The Four Data Points
Every candlestick contains four pieces of information: the open, high, low, and close. From these four numbers, you can reconstruct the entire narrative of that period — where price started, how far buyers pushed it, how far sellers pushed it, and where it ultimately settled.
The Body
The body of the candle represents the range between the open and close. A bullish (green) candle closes above its open — buyers won. A bearish (red) candle closes below its open — sellers won. A large body relative to the candle range indicates strong conviction.
The Wicks
Wicks represent rejection. An upper wick shows that price attempted to go higher but was pushed back — seller rejection. A lower wick shows buyer rejection of lower prices. Long wicks at key levels are among the most reliable price action signals in forex.
Doji Candles
A doji has virtually no body — open and close at or near the same price. At extremes (after a long trend or at a key level), a doji signals indecision and potential reversal.
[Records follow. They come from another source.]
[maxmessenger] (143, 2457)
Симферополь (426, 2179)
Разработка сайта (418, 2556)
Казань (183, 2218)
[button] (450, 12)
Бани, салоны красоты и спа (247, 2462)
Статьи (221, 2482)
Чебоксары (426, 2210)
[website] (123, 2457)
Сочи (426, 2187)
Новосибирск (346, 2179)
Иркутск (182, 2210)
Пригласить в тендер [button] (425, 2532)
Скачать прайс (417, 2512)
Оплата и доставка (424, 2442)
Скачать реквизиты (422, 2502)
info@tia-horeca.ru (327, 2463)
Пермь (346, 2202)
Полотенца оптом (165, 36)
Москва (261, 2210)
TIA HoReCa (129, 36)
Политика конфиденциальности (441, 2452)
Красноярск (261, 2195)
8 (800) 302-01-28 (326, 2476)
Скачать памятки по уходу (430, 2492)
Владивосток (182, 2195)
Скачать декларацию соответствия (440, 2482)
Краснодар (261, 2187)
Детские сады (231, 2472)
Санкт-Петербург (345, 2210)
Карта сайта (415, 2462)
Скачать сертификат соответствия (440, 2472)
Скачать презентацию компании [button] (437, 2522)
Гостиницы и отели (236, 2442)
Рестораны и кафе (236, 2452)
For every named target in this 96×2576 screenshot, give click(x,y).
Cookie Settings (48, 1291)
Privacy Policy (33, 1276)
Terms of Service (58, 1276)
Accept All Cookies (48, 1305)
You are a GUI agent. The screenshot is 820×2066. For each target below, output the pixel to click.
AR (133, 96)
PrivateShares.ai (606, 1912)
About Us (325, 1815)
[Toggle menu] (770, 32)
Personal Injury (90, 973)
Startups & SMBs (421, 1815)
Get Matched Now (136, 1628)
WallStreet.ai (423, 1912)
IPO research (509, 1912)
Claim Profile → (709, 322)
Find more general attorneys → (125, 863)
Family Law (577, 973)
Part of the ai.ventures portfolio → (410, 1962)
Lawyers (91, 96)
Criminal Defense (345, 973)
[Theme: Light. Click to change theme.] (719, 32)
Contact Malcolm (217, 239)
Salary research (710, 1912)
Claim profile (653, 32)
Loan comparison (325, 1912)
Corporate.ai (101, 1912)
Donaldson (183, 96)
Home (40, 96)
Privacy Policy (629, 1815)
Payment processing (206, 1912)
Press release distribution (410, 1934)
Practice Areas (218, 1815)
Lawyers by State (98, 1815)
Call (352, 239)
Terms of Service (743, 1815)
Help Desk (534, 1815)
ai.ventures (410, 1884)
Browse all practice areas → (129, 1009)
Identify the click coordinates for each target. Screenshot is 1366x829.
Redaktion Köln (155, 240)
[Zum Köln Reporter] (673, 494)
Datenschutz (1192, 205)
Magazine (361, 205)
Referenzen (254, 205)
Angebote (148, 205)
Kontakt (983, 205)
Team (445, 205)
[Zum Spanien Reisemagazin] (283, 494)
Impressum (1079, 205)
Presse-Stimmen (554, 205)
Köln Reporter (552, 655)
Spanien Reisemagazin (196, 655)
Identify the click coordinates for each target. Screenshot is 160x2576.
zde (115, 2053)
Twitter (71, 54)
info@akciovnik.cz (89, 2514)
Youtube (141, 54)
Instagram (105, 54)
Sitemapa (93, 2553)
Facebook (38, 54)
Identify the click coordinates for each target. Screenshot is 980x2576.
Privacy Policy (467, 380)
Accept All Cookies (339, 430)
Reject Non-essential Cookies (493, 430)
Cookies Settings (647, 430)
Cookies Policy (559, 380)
Types include: standard doji, long-legged doji, gravestone doji (long upper wick — bearish at resistance), and dragonfly doji (long lower wick — bullish at support).
Marubozu Candles
A marubozu has no wicks — the open is the low (bullish) or high (bearish) and the close is the opposite extreme. One side dominated the entire period. Bullish marubozu in a trend confirms strong impulse buying.
Context Is Everything
A candlestick in isolation is meaningless. Its meaning comes from its location — at support or resistance, after a trend, at a Fibonacci level. The same pin bar is bullish at support and irrelevant mid-range. Always ask where before asking what.
Every candlestick is a battle report. Read who won, by how much, and where the battle happened.